Screenshot grounding data:
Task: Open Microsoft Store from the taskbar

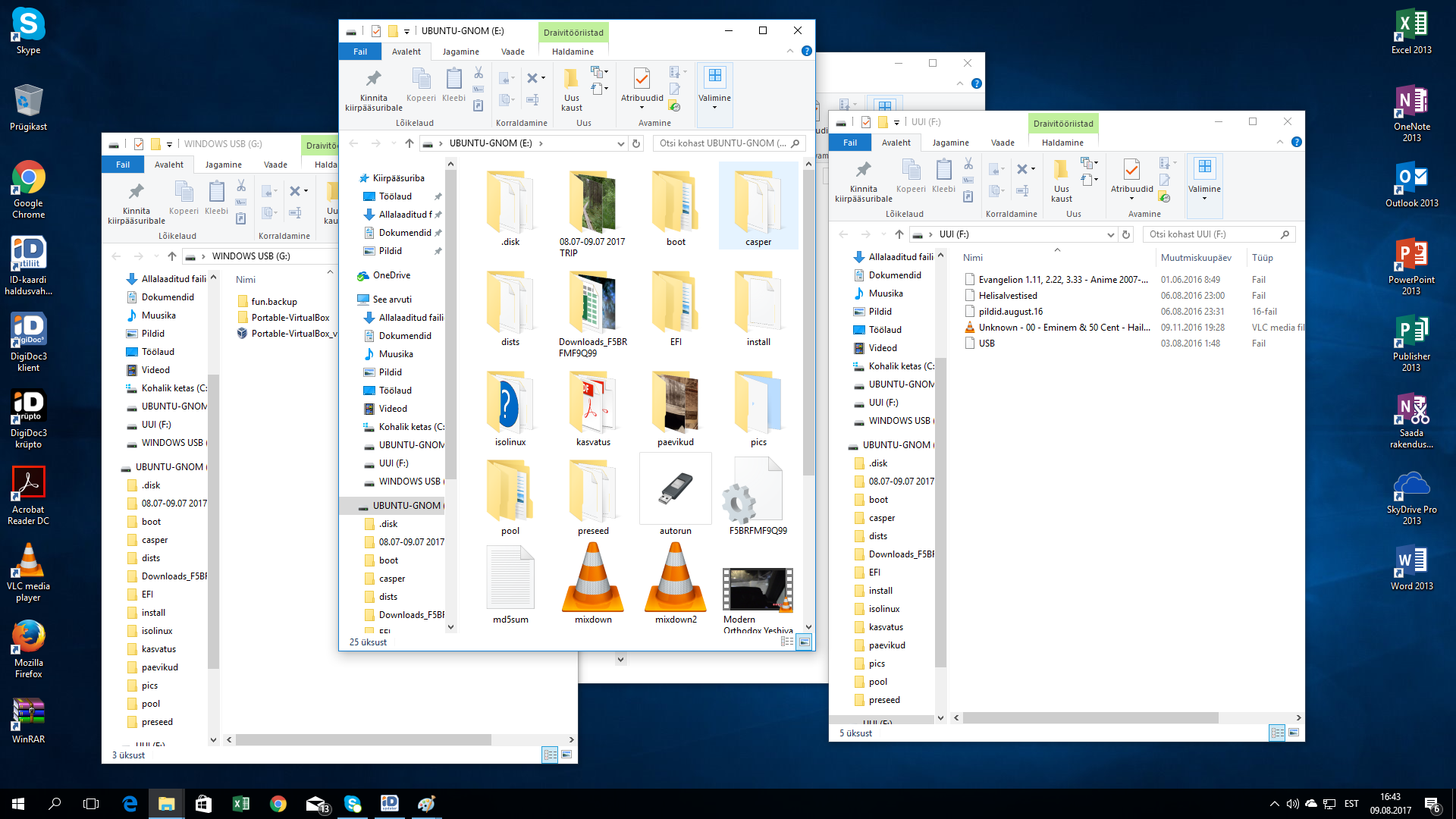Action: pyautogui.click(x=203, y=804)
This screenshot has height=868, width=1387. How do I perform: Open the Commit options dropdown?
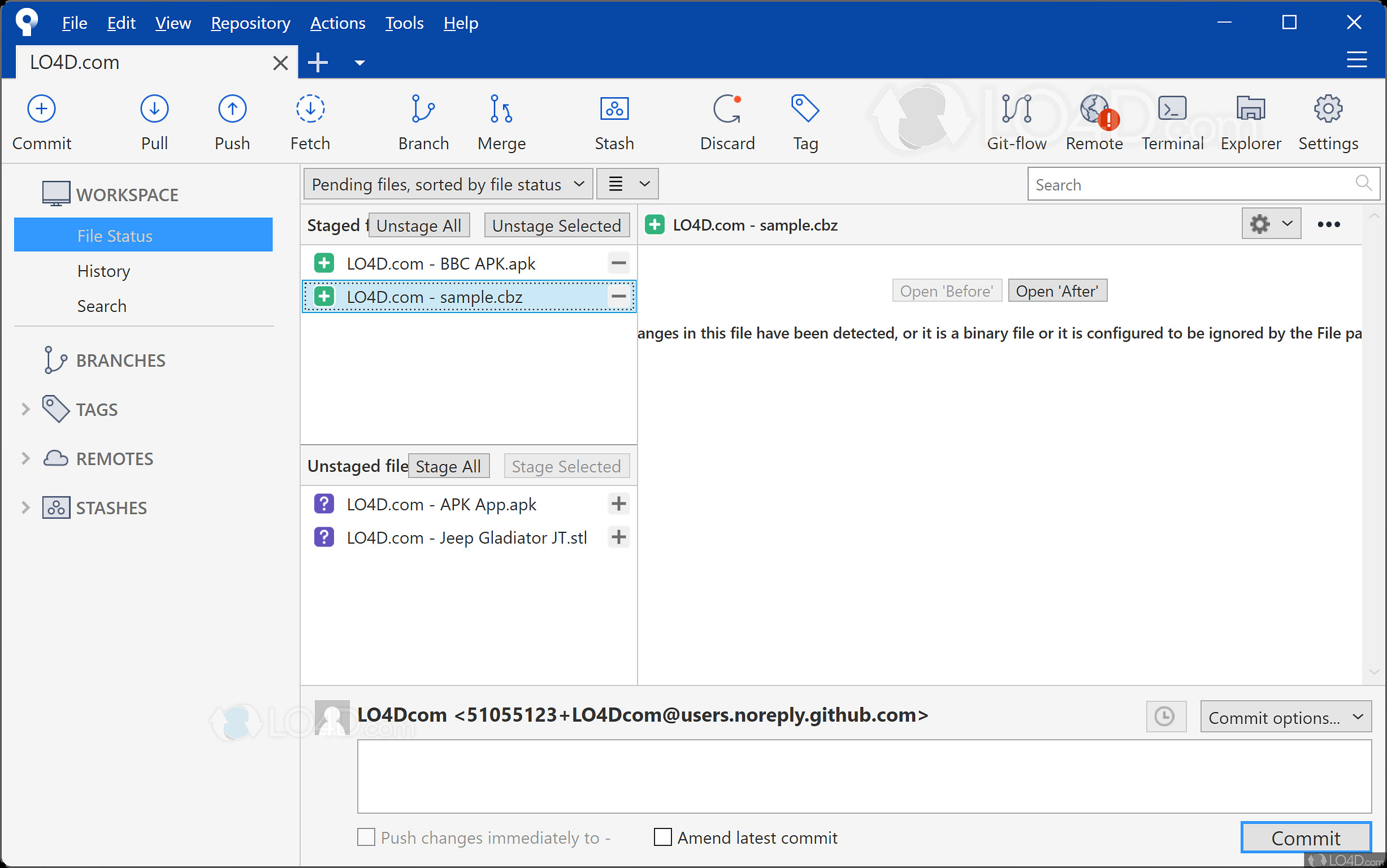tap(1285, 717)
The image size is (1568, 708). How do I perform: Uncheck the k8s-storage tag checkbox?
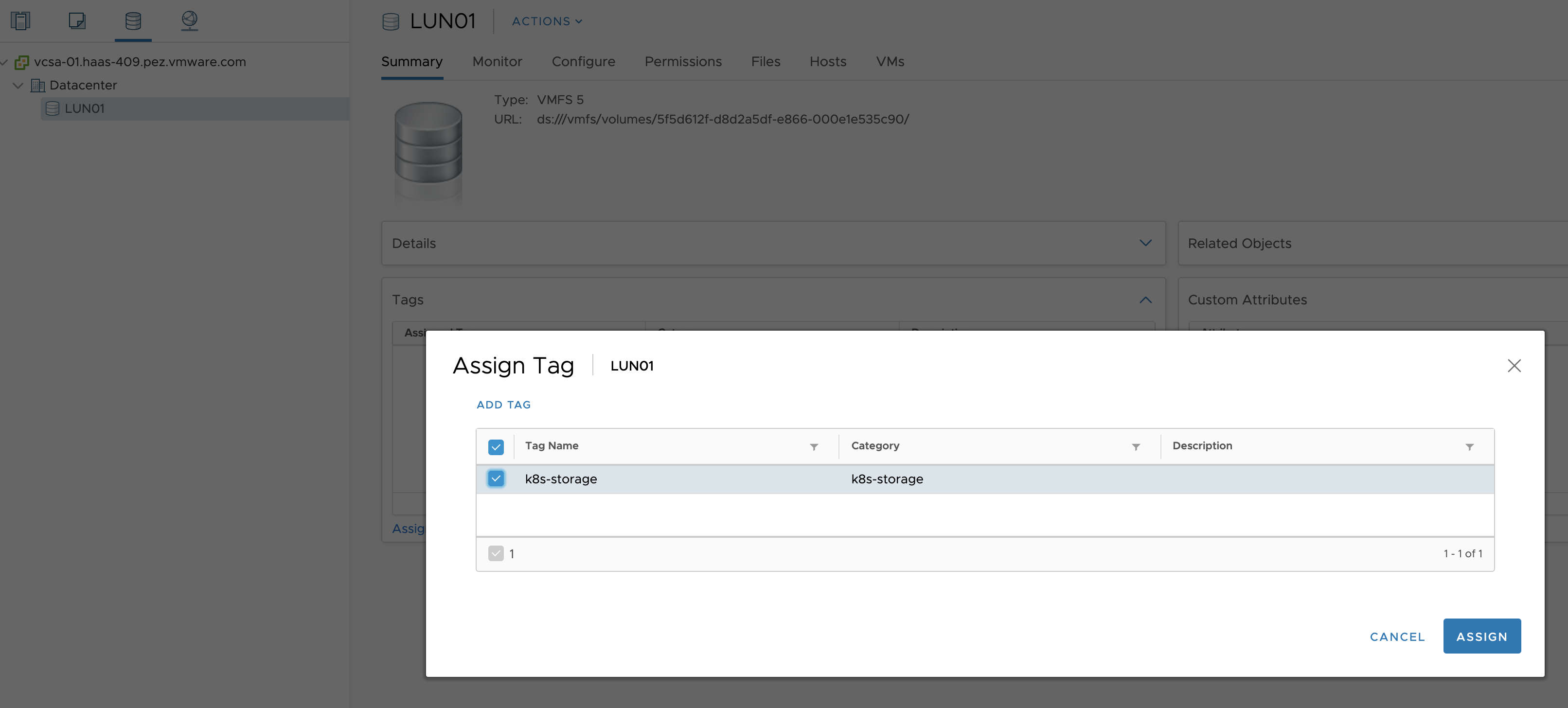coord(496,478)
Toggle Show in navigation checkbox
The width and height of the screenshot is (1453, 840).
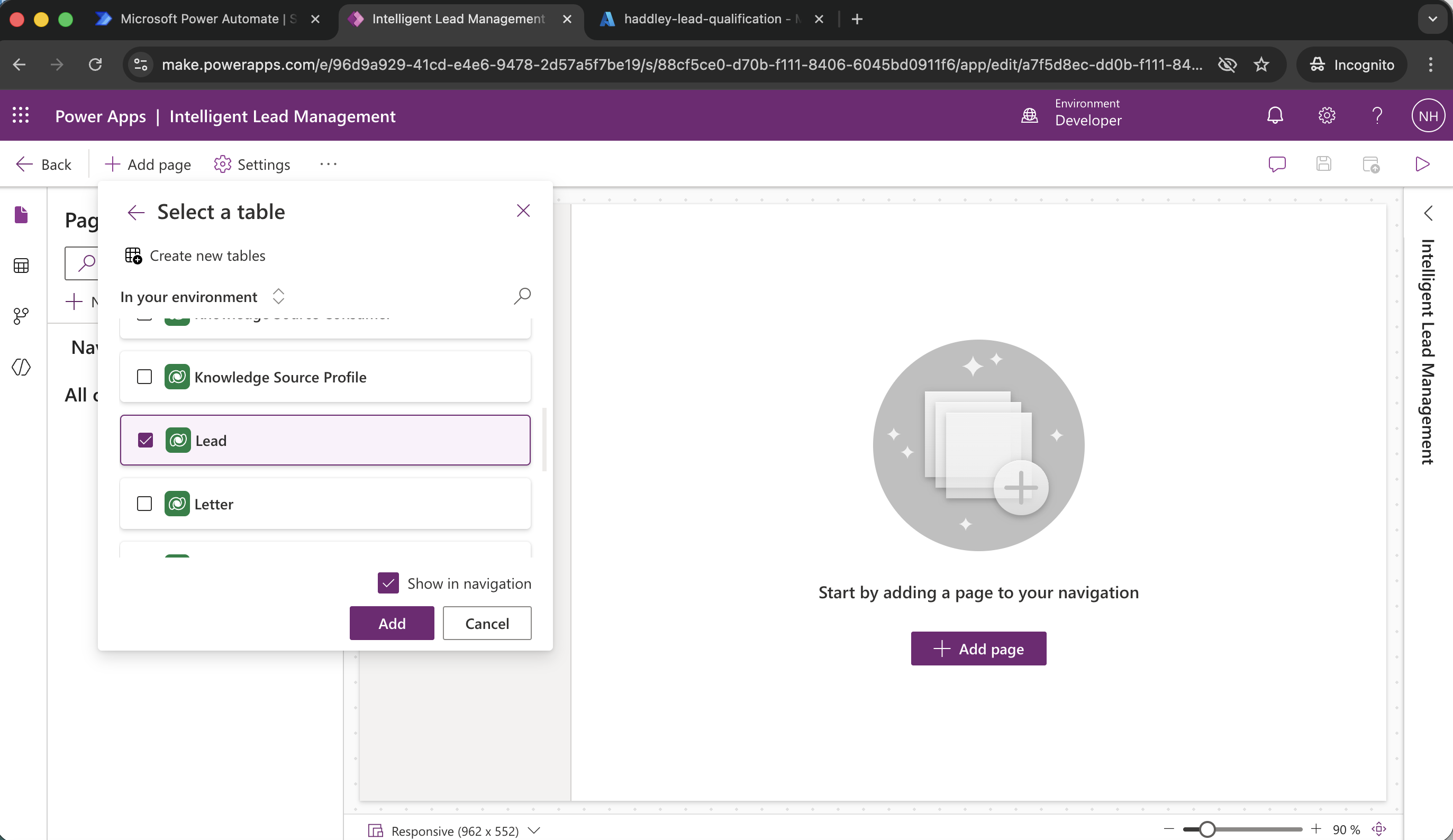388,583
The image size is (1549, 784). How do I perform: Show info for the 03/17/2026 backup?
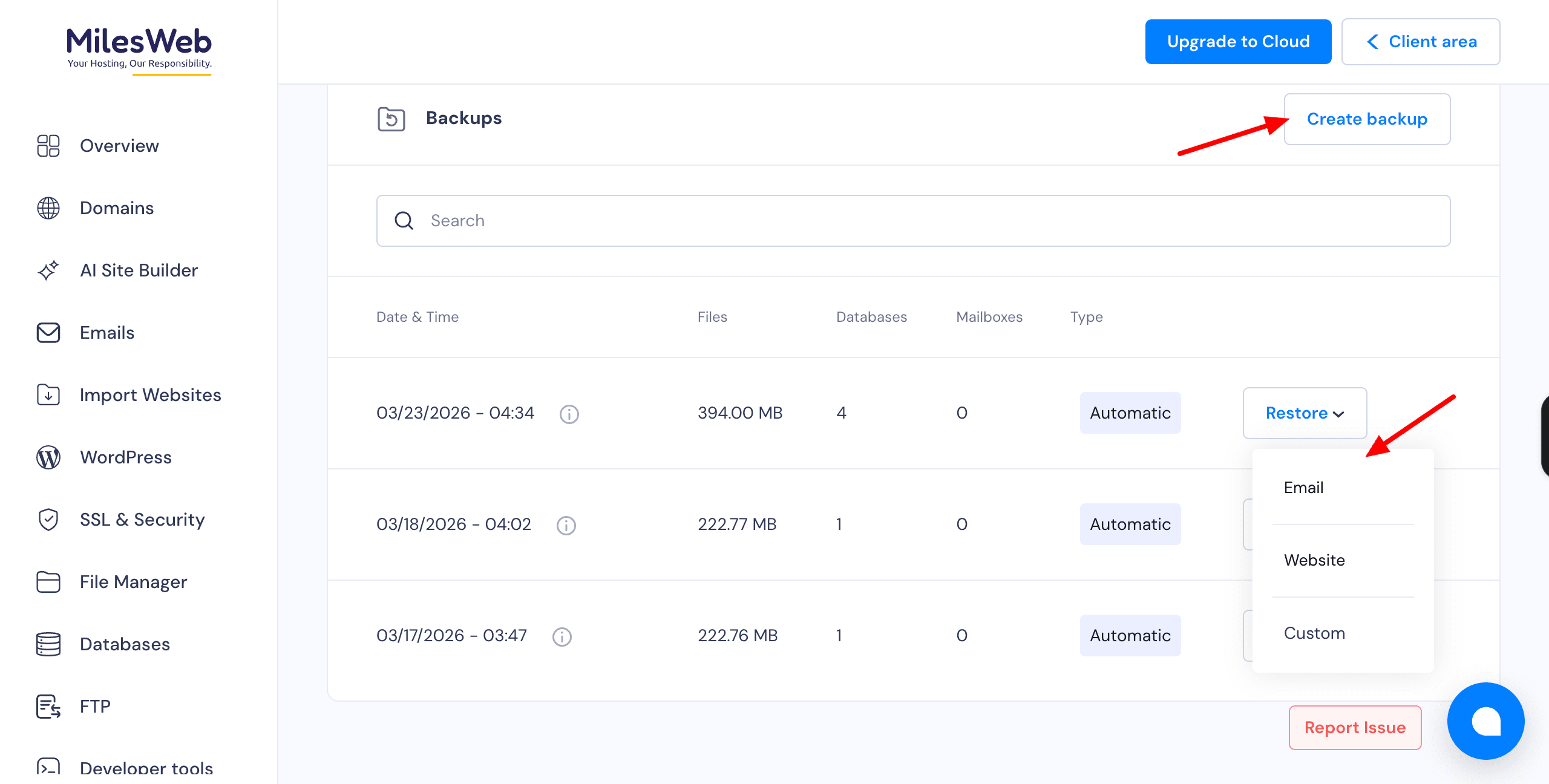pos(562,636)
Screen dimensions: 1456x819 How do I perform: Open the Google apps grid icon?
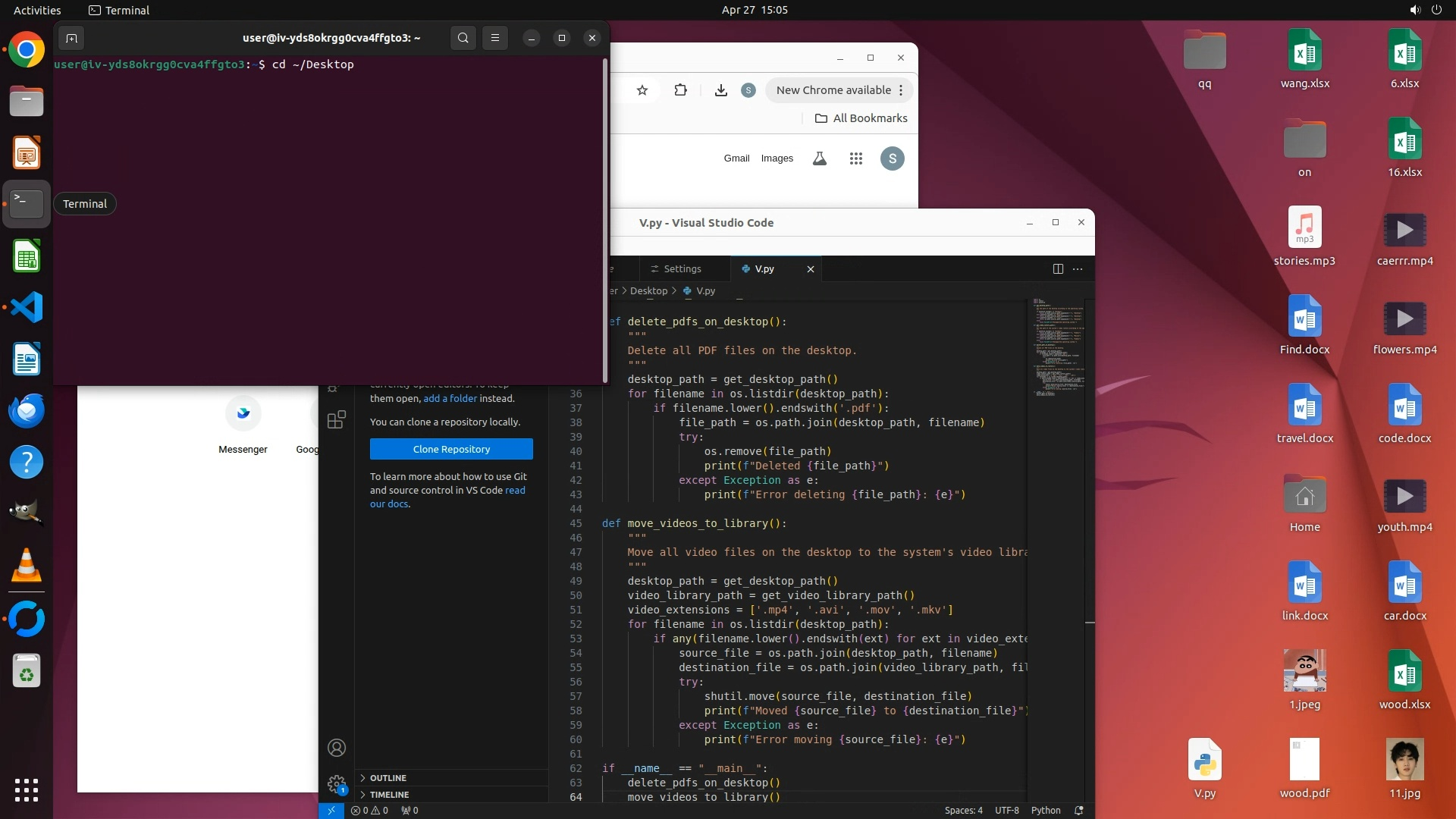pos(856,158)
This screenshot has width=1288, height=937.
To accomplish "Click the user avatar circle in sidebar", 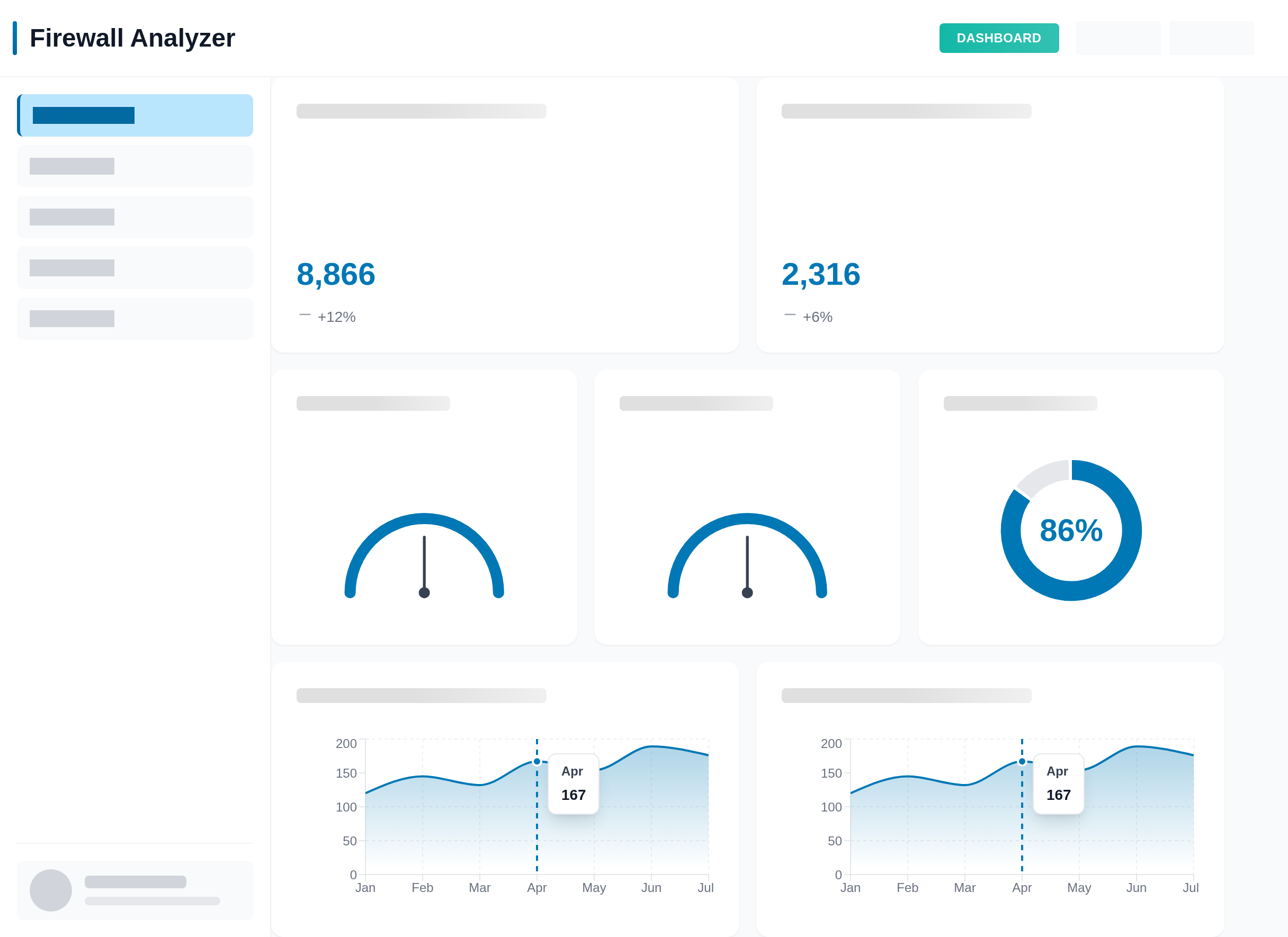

> **The problem**: The images are to be left out while the entries are written out exactly.

> **Worked solution**:
Task: Open Microsoft Store from the taskbar

Action: pyautogui.click(x=203, y=804)
This screenshot has height=868, width=1387. How do I perform: Open the Commit options dropdown?
tap(1285, 717)
The image size is (1568, 708). How do I perform: Uncheck the k8s-storage tag checkbox?
coord(496,478)
Toggle Show in navigation checkbox
The width and height of the screenshot is (1453, 840).
388,583
The image size is (1549, 784). How do I perform: Show info for the 03/17/2026 backup?
pos(562,636)
Screen dimensions: 1456x819 How do I perform: Open the Google apps grid icon?
pos(856,158)
This screenshot has width=1288, height=937.
To accomplish "Click the user avatar circle in sidebar", 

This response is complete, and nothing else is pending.